Nuestro pequeño mundo es sencillo. Los ricos convencieron a los pobres de que podían ser ricos en apariencia, empeñándose como ellos. Pero con la pequeña diferencia de que los pobres se empeñan y venden su alma al diablo del capital, mientras que los ricos son el diablo. Esta descripción tan simple está detrás del velo de la actual crisis: el sistema necesita fortalecerse, la banca mantener beneficios y salarios de vergüenza, los políticos en el poder pertenecen a la misma casta, cachorros del capital, sus hijos biológicos/putativos.
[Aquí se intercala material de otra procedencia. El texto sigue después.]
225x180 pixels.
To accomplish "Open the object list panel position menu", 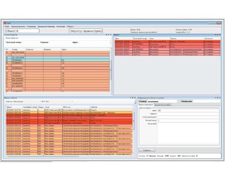I will tap(106, 35).
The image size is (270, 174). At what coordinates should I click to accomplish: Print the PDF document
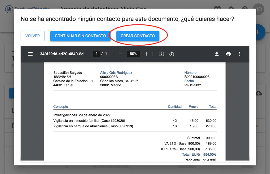pos(228,54)
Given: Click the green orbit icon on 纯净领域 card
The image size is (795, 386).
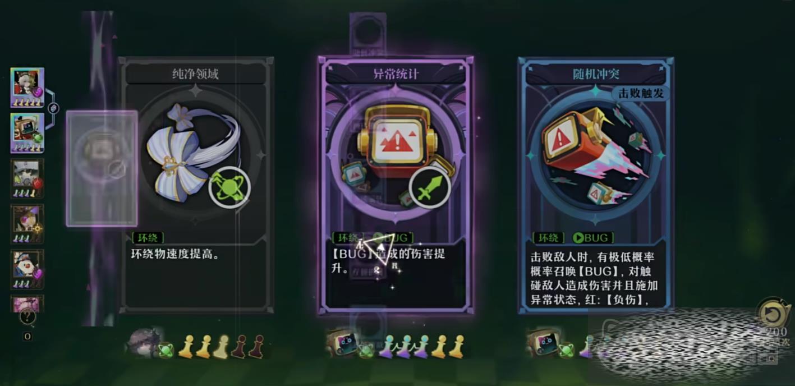Looking at the screenshot, I should click(229, 187).
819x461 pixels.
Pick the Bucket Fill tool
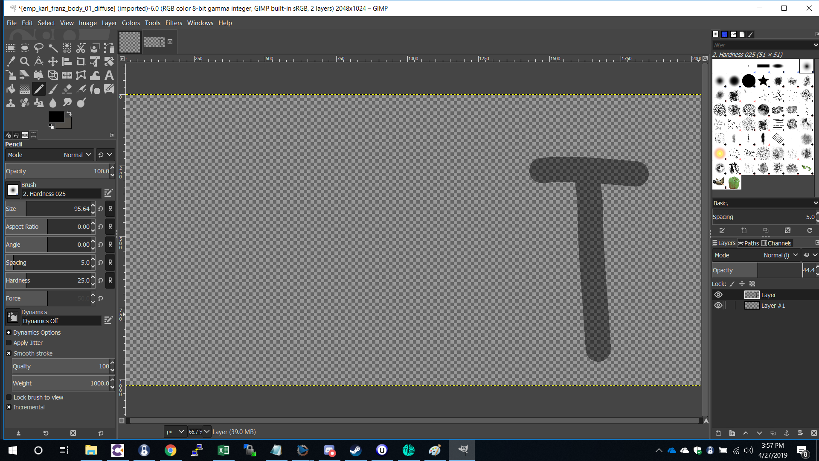(x=11, y=89)
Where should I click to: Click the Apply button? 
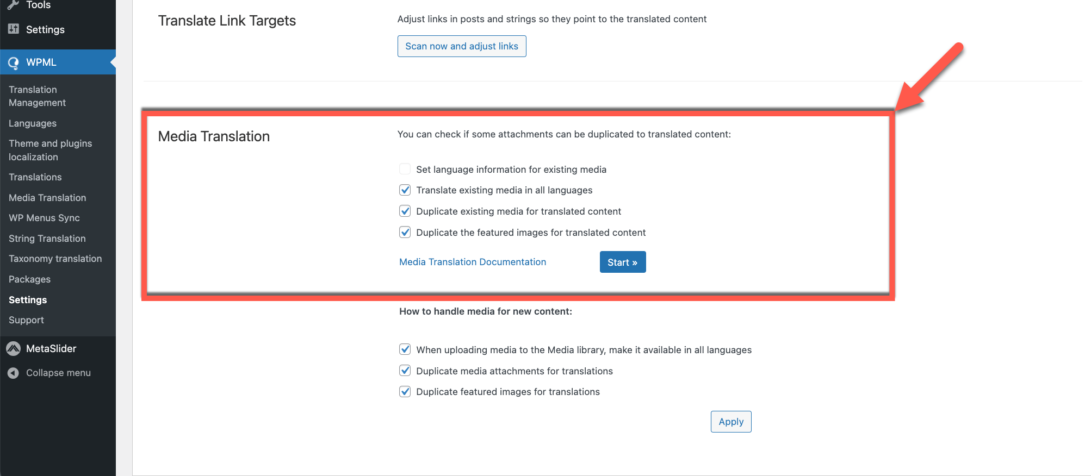coord(731,422)
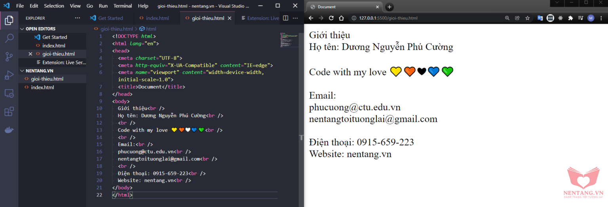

No hay temor al comunismo revertido en horror, ya no existe: no hace falta potenciar fascismos que garanticen el sistema. Salvo excepciones, como el asesino de Noruega o el de Francia. Se trata de seguir provocando miedo, mucho miedo, y, por consiguiente, resignación. Porque se ha conseguido individualizar los problemas, se ha logrado que la solidaridad sea un atraso y se sustituya por la beneficencia, se ha alcanzado el grado absoluto de la miseria al convencer a la mayoría de que de esta sólo pueden sacarnos los mismos que nos han hundido en la desgracia.

Cada mañana, en cada radio, en cada televisión, en casi todos los periódicos, sólo hay espacio para hablar de lo mal que estamos, de lo difícil que lo tenemos, de la ruina que han traído las políticas sociales, hasta ahora derechos, desde ahora, privilegios. La falta de control sobre los mecanismos de acumulación de riqueza de unos pocos, se arregla culpando a los que pagando impuestos, intereses y comisiones, han contribuido al malévolo descontrol. Ni las voces de economistas prosistema racionales, premiados y reconocidos, consiguen poner un punto de sentido común a la cosa.

Nadie está dispuesto a aplicar sus recetas porque supone rascarse los repletos bolsillos. Nuestros tímidos sindicatos convocan una huelga general para este jueves, en la que se discute más de los servicios mínimos que de la causa del problema. ¿De qué estamos hablando?: de gritar fuerte y claro, no de mínimos.